:: Excerpt to read ::

Before that, however, there is some perfunctory business to get out of the way. We must meet the lonely young Wendy (Ever Anderson), who is whisked away from London and her well-meaning parents (Alan Tudyk and Molly Parker) by the young, green Peter (Alexander Molony) and his fairy friend (Yara Shahidi), whom Wendy has read about in books. She thinks her happy thoughts and flies straight on until morning, and soon she’s in Neverland, where a battle is raging between Hook and the Lost Boys, which also includes girls this time around. 

In keeping with other recent Disney remakes, Lowery finds a more inclusive pitch for his Peter Pan story. In addition to its women, the Lost Boys include Indigenous members and they’re led by Slightly, played by 15-year-old Noah Matthews Matofsky, an actor with Down syndrome (a first for Disney). Hook’s crew of pirates is equally diverse. A note to filmmakers: This is always a good idea, especially since Lowery otherwise avoids updating this classic tale with modern trappings. He is not concerned with adult viewers who may want a new spin on a story they know by heart. Instead, he has made a Peter Pan movie that refuses to grow up. Forget the winking jokes for parents. This is a story that simply invites adults to find the child within.

:::

Required task 1:
Copy the Peter Pan review from "Before that, however, there" up to and including "this time around.".
Required task 2:
Translate this sentence from the Peter Pan review into Spanish: "Hook’s crew of pirates is equally diverse."
You won't need the lines after the review.

:: Collected data ::

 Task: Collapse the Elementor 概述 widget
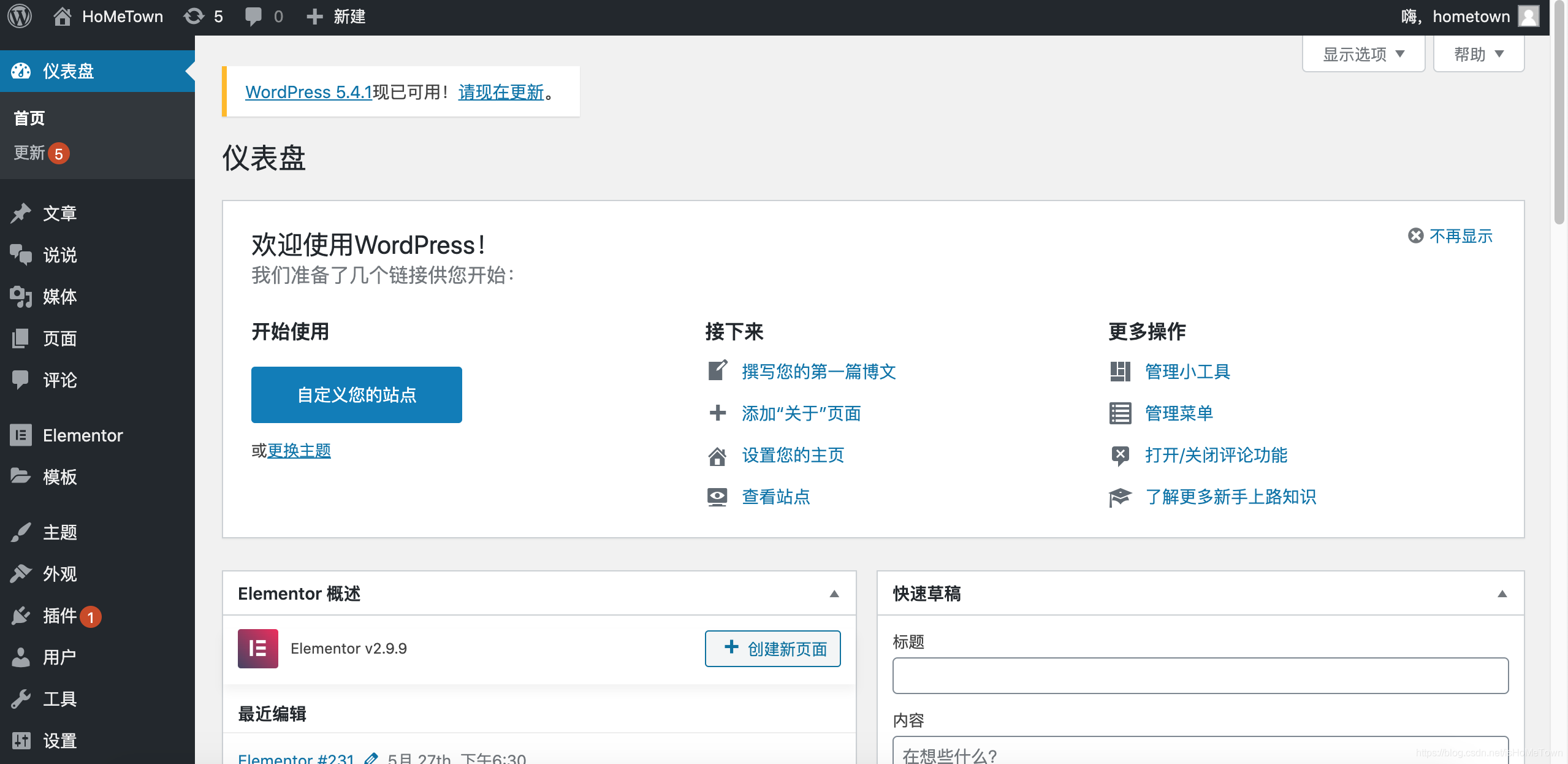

:::

Worked solution 1:
Before that, however, there is some perfunctory business to get out of the way. We must meet the lonely young Wendy (Ever Anderson), who is whisked away from London and her well-meaning parents (Alan Tudyk and Molly Parker) by the young, green Peter (Alexander Molony) and his fairy friend (Yara Shahidi), whom Wendy has read about in books. She thinks her happy thoughts and flies straight on until morning, and soon she’s in Neverland, where a battle is raging between Hook and the Lost Boys, which also includes girls this time around.

Worked solution 2:
La tripulación de piratas de Garfio es igualmente diversa.